Fiji’s Health Minister Dr Ifereimi Waqainabete says he will see to it that all forms of discrimination against patients, including sex workers, are eliminated.
Dr Ifereimi was responding to findings raised by UNAIDS Goodwill ambassador for HIV in the Pacific Ratu Epeli Nailatikau that found that sex workers experienced major discrimination from health care providers.
Addressing stakeholders at Holiday Inn during celebrations to mark World AIDS Day in Suva this week, Ratu Epeli said 60 per cent of female workers surveyed in Fiji avoided HIV testing out of fear of stigma from healthcare providers.
“Studies have shown stigma and discrimination is still high in Fiji. Stigma and discrimination against people living with HIV, sex workers and LGBTQI community is still a pressing issue in Fiji especially from health care workers,” Ratu Epeli said.
To this, Dr Ifereimi said, “We have to ensure that we (health ministry) will not discriminate anyone that comes to our facilities seeking help. Also to make clear that discrimination is a black hole that knows no end.”
He said health facilities are also opened to assist girls or young ladies who fall pregnant and need guidance, particularly those who are still in school.
“No girl child or young lady should ever leave school or commit suicide because they are pregnant.
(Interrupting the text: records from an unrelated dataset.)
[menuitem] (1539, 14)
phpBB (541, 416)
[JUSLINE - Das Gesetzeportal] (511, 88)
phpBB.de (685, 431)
We have contraceptives available to assist them and enjoy their sexual life. If they feel they are pregnant or someone to talk to we are opening our doors in our facilities,” Dr Ifereimi said.
“Our ministry has recognised that Fijians cannot have good sexual health in the absence of good reproductive health and vice versa. Therefore there is a need to integrate sexual reproductive health and rights.”
Dr Ifereimi also acknowledged the support of health workers, the United Nations Population Fund and Australia’s Department of Foreign Affairs and Trade in their collaboration ensuring the implementation of a rigorous family planning in Fiji.